When You Need Support

Going through a mental health condition like anxiety can make you feel lonely. It can cause you to push those people closest to you away. It can make you uncomfortable with opening up about your experiences or feelings. Sometimes, you may need help identifying your triggers and fostering healthy life skills. 

Whatever the case may be, you need support, and getting treatment for anxiety from a mental health professional is a great beginning. Your provider can help support you and guide you to healing. 

“You don’t need a definitive reason to seek help from a mental health professional. If you don’t feel like yourself or you need help working through something, that’s reason enough,” said Michelle. 

The Benefits of Treating Anxiety

While seeking treatment for anxiety may make you nervous or frightened, many benefits come from it. By seeking treatment, you can see positive results in your daily life by uncovering and healing issues that affect your anxiety and cause other mental health concerns. You can learn positive coping strategies that help you handle anxiety symptoms. Treatment can also help you reduce your anxiety so much that you can begin developing and achieving the goals you’ve always wanted. 

Improvement of Daily Life

Treatment can help you regain control of your emotions, physical and mental well-being, and overall life. It can help you repair and maintain relationships and connections broken by your anxiety. By talking with a mental health professional and creating a treatment plan, including healthy coping strategies and realistic goals set, you can begin to see an improvement in your daily life again. 

Uncovering and Healing Other Issues 

While getting treatment for anxiety and working with a mental health professional, you may uncover other mental health concerns that have gone unnoticed, like negative trauma responses or depression. You may discover the root of your anxiety could be another mental health concern. By seeking treatment, you’re allowing yourself a chance to heal from all of these issues. Treatment can continue to expand for you and be whatever you need based on your healing goals. 

Learning Coping Skills

Learning healthy coping skills to help soothe or relieve your anxiety can significantly benefit you. You’ll learn how to identify triggers and what to do when you’re anxious to work through those feelings. Treatment helps you learn to deal with your anxiety in the most effective, healthiest ways. 

Developing Goals

Are there goals you’ve always wanted to reach but your anxiety won’t allow you to pursue? Once you take control of your anxiety, you can begin working toward these goals. Anxiety will no longer prevent you from seeking a promotion, asking out that special someone on a date, or living the life you have always wanted. Going through treatment and accomplishing your goals can be rewarding and sometimes motivate you to improve. 

“The greatest benefit of seeking professional help for anxiety is feeling better. You deserve to live fully in your one life,” Michelle said. 

The Process of Getting Treatment for Anxiety

The process is quite simple when you decide to seek treatment for your anxiety. Once you recognize that you’re having anxiety symptoms, it’s time to seek out a mental health professional to help. After that, the process is:

  • Evaluation. Working with your mental health provider to evaluate what causes your anxiety and what are your overall treatment goals. 
  • Diagnosing. Your mental health provider will provide feedback and analyze you with what they know to be a mental health concern. 
  • Planning. Once a mental health concern is identified, you will begin planning your treatment path, including therapies and medication. 
  • Treating. You will work hard with your mental health provider to persevere and accomplish your healing goals.

+--

__TASKS TO CARRY OUT__.
a: In the text on anxiety treatment, what does Michelle call the greatest benefit of seeking professional help for anxiety?
b: Carry on the text on anxiety treatment from its last line.
The lines after this are separate material and are not part of the text on anxiety treatment.

__AVAILABLE DATA__.
+--

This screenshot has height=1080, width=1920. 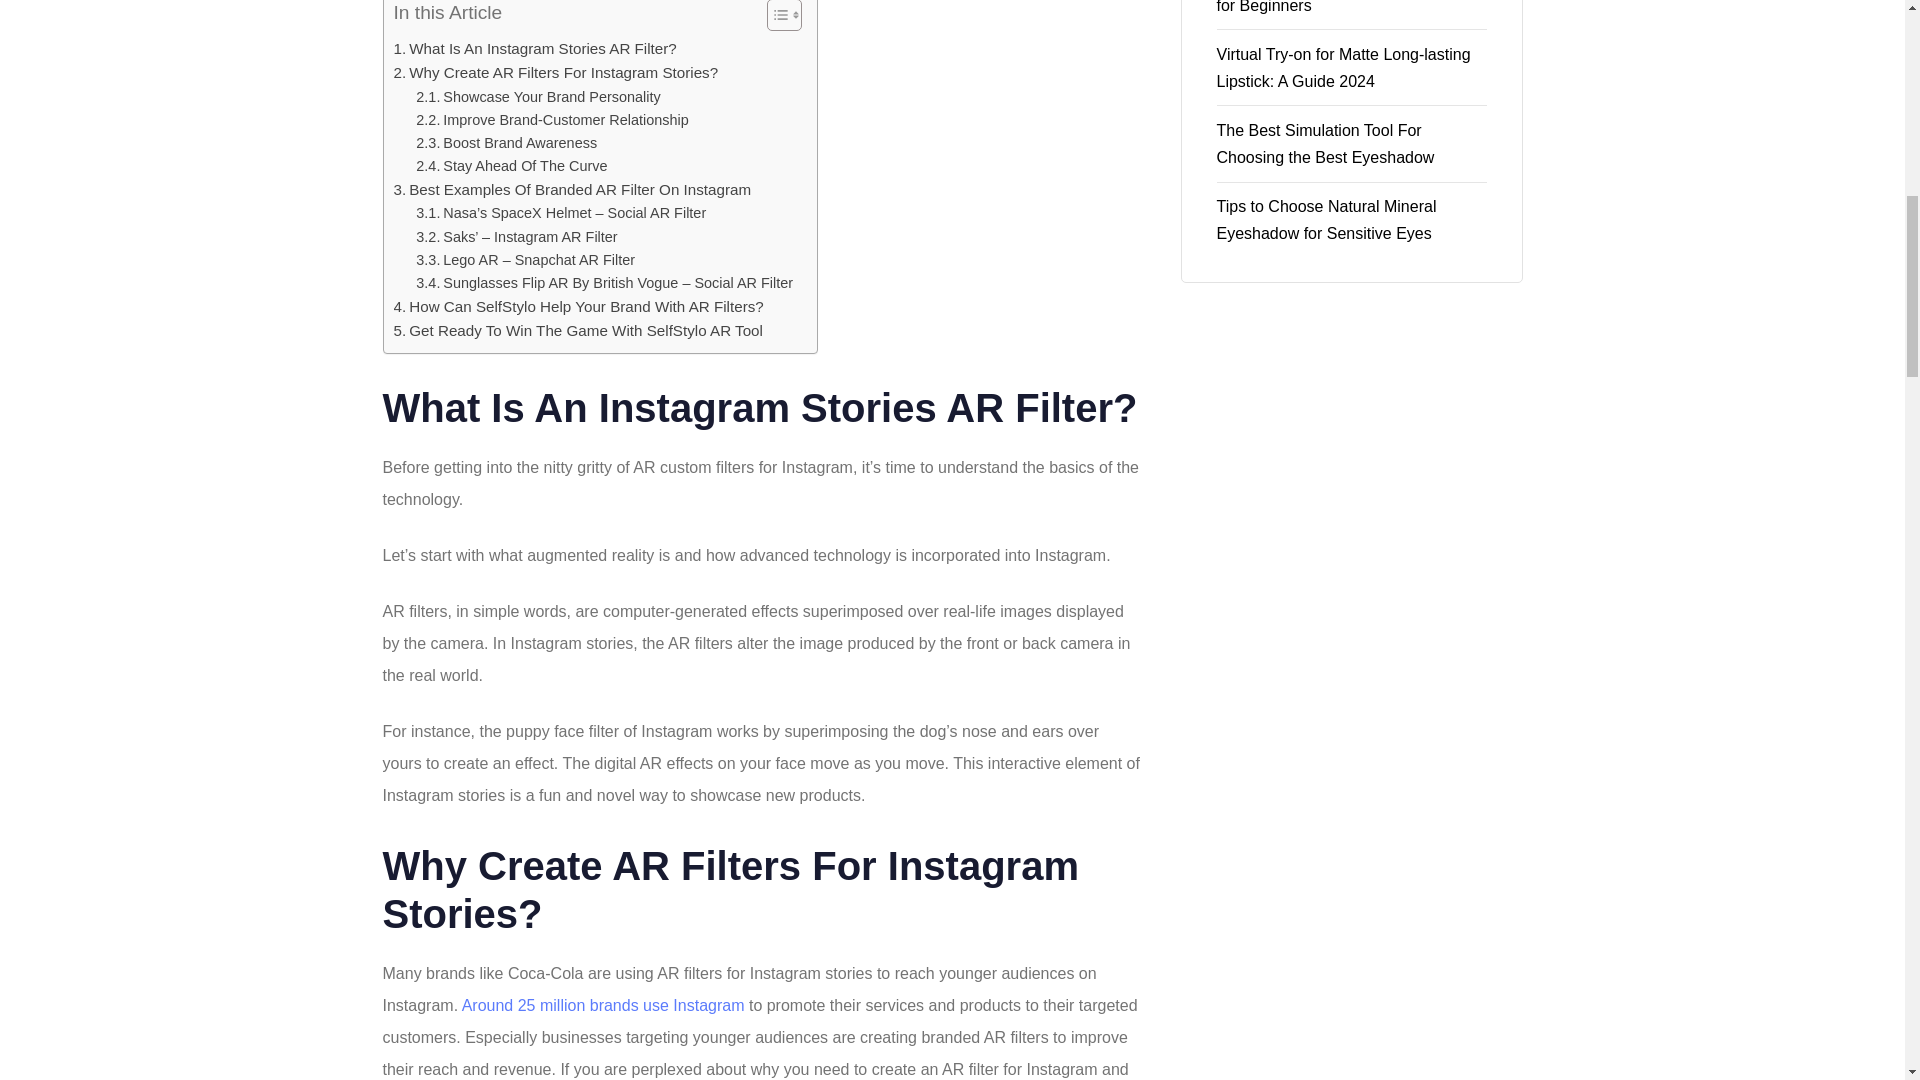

+--

__RESPONSES PER TASK__.
a: Feeling better.

b:
The great news about seeking anxiety treatment is that there are so many options for healing. Various therapies can help you succeed, including private one-on-one conversations with a mental health professional or group therapy. Talk with your mental health provider to see if medication might be an option to help lessen your symptoms and find the right treatment that will help suit your healing needs and goals. 

Common Types of Therapy to Treat Anxiety

What type of therapy the mental health professional you work with to treat anxiety recommends depends a lot on you. Many types of treatment can help you overcome your anxiety. The goal is to find the right treatment for your individual needs. 

Anxiety treatments include: 

  • Breathwork Therapy. Learn breathing techniques that can halt many anxiety symptoms and, over time, lessen episodes and severity. 
  • Cognitive Behavioral Therapy (CBT). Identifying self-sabotaging routines, beliefs, and thoughts and swapping them with healthier ones.
  • Dialectical Behavioral Therapy (DBT). A type of talk therapy that helps people with strong emotions understand how their thoughts affect emotions and behaviors.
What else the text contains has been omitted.